Meanwhile, northern polar temperatures have risen very rapidly under the rapidly rising human greenhouse gas heat forcing, increasing by 0.5 C per decade or about double the global average. It is this combination of conditions that set the stage for fixed ridges over both Russia and Canada creating extreme risk for extraordinary fires.

image

(Weak and wavy polar jet stream on July 17, 2014 shows fixed ridges over the Northwest Territory, Central and Eastern Siberia, Northern Europe and the adjacent North Atlantic and Arctic. Image source: Earth Nullschool. Data Source: NOAA GFS and various.)
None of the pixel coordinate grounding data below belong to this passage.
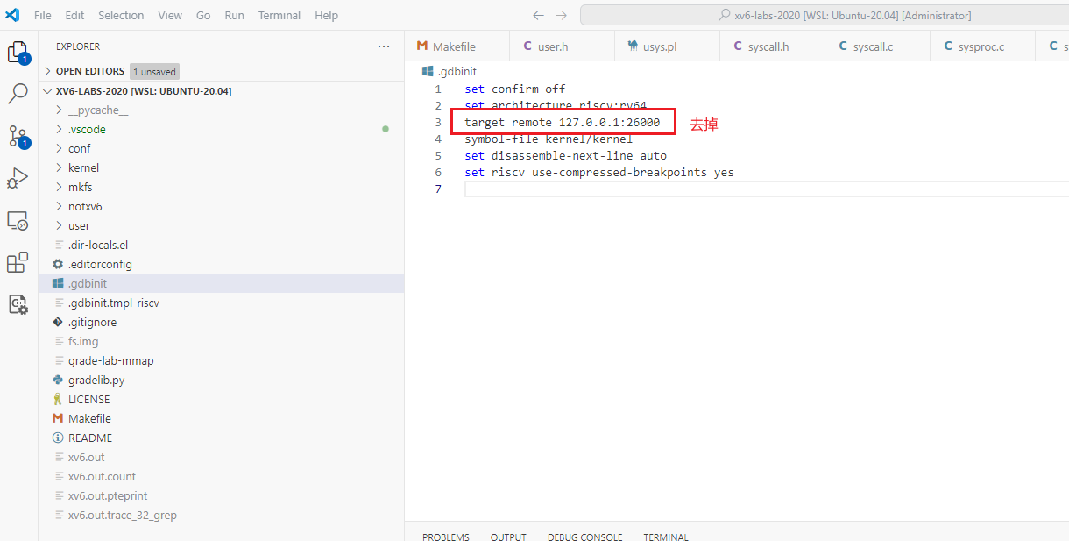Open the Extensions view
Screen dimensions: 1069x541
(x=18, y=262)
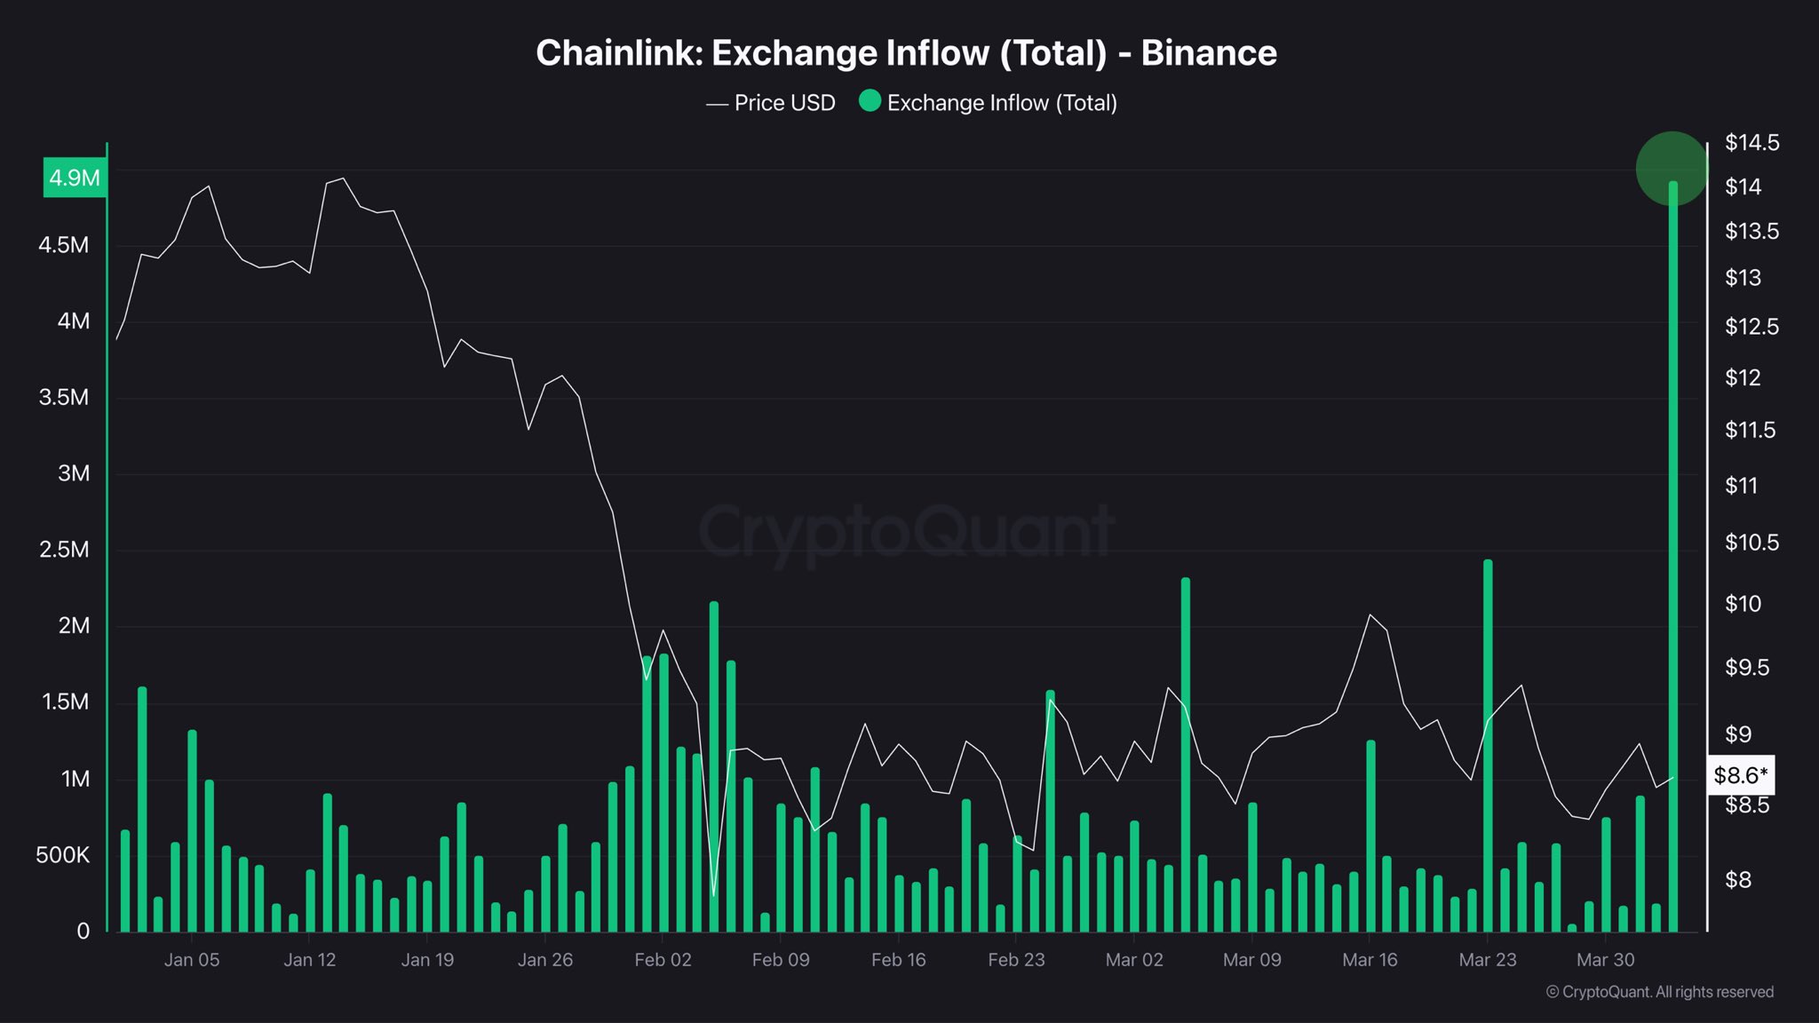This screenshot has width=1819, height=1023.
Task: Toggle the Exchange Inflow (Total) legend label
Action: pos(1002,103)
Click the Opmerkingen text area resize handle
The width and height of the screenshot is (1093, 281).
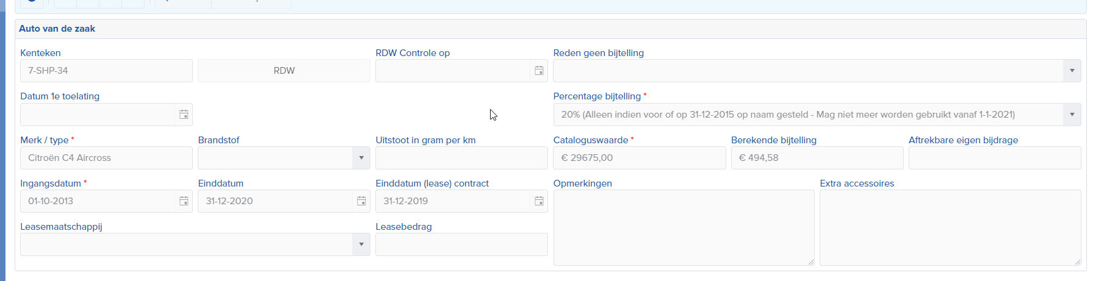click(x=811, y=262)

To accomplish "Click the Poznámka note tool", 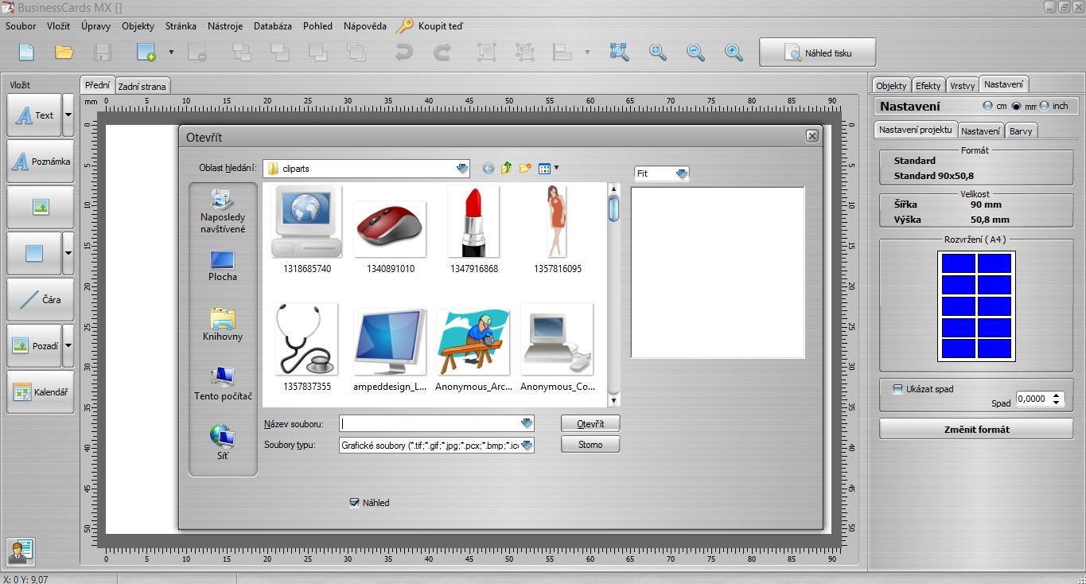I will click(x=41, y=162).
Should both the current sets of fires continue to rage under anomalous high amplitude jet stream waves setting off extreme heat in these Arctic regions, it is possible that large clouds of heat absorbing black carbon could ring the Arctic in a kind of hot halo. The dark smoke particles in the atmosphere would trap more heat locally even as they rained down to cover both sea ice and ice sheets. With the Canadian fires, deposition and snow darkening are a likely result, especially along the western regions of the Greenland Ice Sheet — zones that have already seen a multiplication of melt ponds and increasing glacial destabilization over recent years.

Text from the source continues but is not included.